The more important distinction between the MI60 and MI50 is in the on-package memory, in this case the HBM2 stacked memory that is now fairly commonplace in datacenter GPUs. The MI60 offers 32 GB of this memory, while the MI50 comes with 16 GB. In both cases, AMD is claiming a record 1 TB/sec of memory bandwidth, which is about twice the speed of the HBM2 memory in the MI25 and MI18 boards. Despite the differences in memory capacity and computational performance for the MI60 and MI50, both boards claim a TDP of 300 watts.
A noteworthy feature in these second-generation products is the support of AMD’s Infinity Fabric, which can connect as many as four GPUs in peer-to-peer fashion. Each GPU is outfitted with two 100 GB/sec Infinity links, delivering a total of 200 GB/sec of bandwidth. The MI60 and MI50 are also the first GPUs that will be able to communicate with their CPU host over a PCIe 4.0 link, providing twice the bandwidth of PCIe 3.0. Conveniently, AMD’s upcoming Zen 2 EPYC CPUs, codenamed Rome, will also support PCIe 4.0. We’re not sure why AMD didn’t extend Infinity Fabric support for CPU-to-GPU communications across their products, since it would provide about three times the bandwidth of the PCIe 4.0 x16 setup.

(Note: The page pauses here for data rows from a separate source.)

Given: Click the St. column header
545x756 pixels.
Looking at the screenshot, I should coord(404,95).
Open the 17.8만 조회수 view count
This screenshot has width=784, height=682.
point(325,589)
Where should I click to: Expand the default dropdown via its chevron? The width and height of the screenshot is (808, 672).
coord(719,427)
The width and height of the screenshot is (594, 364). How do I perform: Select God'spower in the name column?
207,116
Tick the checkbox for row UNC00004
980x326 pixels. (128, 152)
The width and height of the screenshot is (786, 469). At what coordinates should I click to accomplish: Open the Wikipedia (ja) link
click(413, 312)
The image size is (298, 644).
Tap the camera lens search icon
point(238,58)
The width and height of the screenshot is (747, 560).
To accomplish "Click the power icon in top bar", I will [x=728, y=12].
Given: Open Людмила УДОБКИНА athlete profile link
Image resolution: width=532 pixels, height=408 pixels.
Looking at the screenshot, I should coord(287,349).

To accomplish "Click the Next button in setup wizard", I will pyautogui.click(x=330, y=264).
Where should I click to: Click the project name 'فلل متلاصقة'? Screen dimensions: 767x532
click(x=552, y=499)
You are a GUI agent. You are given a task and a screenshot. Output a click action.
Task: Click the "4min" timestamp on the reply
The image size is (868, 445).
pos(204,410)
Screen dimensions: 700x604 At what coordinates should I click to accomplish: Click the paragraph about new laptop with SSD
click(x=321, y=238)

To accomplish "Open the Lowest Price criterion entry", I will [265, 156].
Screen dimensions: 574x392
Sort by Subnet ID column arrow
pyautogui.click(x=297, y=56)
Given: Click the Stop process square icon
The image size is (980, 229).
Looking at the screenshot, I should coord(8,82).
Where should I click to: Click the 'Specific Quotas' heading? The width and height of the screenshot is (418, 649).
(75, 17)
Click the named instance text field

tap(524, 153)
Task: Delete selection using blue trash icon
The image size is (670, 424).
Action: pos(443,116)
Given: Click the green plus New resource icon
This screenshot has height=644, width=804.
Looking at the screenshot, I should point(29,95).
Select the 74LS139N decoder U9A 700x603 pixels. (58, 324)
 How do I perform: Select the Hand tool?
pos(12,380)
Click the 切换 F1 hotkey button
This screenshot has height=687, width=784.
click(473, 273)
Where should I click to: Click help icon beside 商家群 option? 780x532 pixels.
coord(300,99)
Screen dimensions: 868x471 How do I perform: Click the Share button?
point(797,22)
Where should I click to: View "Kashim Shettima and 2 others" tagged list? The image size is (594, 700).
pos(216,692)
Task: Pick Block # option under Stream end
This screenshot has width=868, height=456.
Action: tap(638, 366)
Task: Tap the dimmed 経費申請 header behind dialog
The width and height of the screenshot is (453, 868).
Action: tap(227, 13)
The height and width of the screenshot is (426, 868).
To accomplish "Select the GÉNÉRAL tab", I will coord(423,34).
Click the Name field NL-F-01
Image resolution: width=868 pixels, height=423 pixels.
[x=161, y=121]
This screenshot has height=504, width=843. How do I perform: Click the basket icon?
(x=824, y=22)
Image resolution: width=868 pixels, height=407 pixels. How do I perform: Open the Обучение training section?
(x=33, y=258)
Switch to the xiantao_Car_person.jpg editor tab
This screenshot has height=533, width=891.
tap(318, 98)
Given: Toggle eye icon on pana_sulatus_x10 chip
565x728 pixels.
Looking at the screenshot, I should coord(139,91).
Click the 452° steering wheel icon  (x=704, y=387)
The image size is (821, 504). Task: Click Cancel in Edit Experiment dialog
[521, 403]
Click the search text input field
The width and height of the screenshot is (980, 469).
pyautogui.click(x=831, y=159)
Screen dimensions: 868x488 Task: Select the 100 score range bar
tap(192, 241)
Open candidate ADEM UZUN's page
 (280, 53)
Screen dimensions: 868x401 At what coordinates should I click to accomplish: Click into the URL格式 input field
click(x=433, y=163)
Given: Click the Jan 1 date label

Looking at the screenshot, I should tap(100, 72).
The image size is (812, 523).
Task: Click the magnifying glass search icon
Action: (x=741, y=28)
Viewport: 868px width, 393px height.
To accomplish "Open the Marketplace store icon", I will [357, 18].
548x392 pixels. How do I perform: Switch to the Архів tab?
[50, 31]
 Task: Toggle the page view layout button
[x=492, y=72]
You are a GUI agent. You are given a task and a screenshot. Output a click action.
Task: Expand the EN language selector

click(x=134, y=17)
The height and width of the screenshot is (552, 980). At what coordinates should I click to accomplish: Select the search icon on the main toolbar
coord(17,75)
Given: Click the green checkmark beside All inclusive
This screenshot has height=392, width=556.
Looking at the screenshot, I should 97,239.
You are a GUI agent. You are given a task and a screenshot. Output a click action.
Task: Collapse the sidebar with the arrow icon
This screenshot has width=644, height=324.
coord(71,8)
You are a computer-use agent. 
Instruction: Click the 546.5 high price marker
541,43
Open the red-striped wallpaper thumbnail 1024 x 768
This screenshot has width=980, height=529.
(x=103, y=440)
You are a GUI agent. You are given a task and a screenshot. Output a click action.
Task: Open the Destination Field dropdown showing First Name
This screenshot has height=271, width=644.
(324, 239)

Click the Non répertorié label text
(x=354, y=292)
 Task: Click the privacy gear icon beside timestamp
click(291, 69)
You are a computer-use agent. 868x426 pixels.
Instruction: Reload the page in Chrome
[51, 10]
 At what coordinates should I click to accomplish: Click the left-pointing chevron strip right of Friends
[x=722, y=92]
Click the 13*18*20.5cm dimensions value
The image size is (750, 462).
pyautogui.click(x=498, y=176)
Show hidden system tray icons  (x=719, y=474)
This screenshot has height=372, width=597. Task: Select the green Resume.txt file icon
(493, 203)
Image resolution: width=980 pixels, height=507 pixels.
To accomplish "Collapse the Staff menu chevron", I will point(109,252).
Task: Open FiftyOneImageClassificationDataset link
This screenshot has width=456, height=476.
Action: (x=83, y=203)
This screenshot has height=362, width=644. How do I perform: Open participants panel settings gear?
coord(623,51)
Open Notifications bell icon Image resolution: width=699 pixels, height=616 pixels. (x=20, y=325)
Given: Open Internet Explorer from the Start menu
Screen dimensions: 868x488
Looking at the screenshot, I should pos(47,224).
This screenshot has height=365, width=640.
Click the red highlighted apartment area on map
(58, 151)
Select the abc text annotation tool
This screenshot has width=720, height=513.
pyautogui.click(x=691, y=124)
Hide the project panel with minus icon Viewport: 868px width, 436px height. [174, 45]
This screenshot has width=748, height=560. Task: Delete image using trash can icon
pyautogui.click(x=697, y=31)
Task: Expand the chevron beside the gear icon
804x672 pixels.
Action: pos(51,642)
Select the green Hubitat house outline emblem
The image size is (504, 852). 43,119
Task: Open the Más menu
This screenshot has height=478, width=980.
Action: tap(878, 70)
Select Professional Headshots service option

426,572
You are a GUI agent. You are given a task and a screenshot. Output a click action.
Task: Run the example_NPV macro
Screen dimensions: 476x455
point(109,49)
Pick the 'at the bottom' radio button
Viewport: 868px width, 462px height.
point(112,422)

The raw numbers for the MI50 and MI60 stack up pretty well against NVIDIA’s latest and greatest datacenter GPU, the Tesla V100. That accelerator tops out at 7.8 FP64 teraflops, 15.7 FP32 teraflops, and 125 Tensor teraflops – the latter a result of the V100’s specialized Tensor Cores specifically designed for deep learning computations. Those numbers are for the NVLink variant of the GPU; the PCIe version is about 10 percent less performant. The V100’s HBM2 memory bandwidth is 900 GB/sec, just slightly less then its AMD counterpart. NVIDIA is still faster in GPU-to-GPU communications, with its 300 GB/sec NVLink technology, but is still limited by its use of PCIe 3.0 for GPU-to-CPU communications (with the exception of the IBM Power processors supporting NVLink natively).
At least from a hardware perspective, the MI50 and MI60 boards appear to offer substantial competition to NVIDIA, which has essentially had the HPC/deep learning accelerator market to itself. As always, one of the big questions will be software support. AMD’s strategy for datacenter GPUs has always been to use an open source approach for developers and that’s what they’ve done here. In this case, AMD announced a new version of its ROCm open software platform that supports the new Radeon Instinct boards and all its bells and whistles, including optimizations for deep learning operations (DLOPS).
Perhaps the biggest question will be pricing. A likely strategy would be for AMD to offer the best price-performance, undercutting NVIDIA Tesla accelerators with aggressive pricing in the same manner that the company has done with the its EPYC CPUs. And that may be a big determining factor of whether the big buyers of these types of GPUs – principally hyperscale cloud companies and supercomputing labs – embrace them. We’ll know soon enough. The MI60 is scheduled to ship by the end of 2018, while the MI50 is expected to ship by the end of Q1 2019.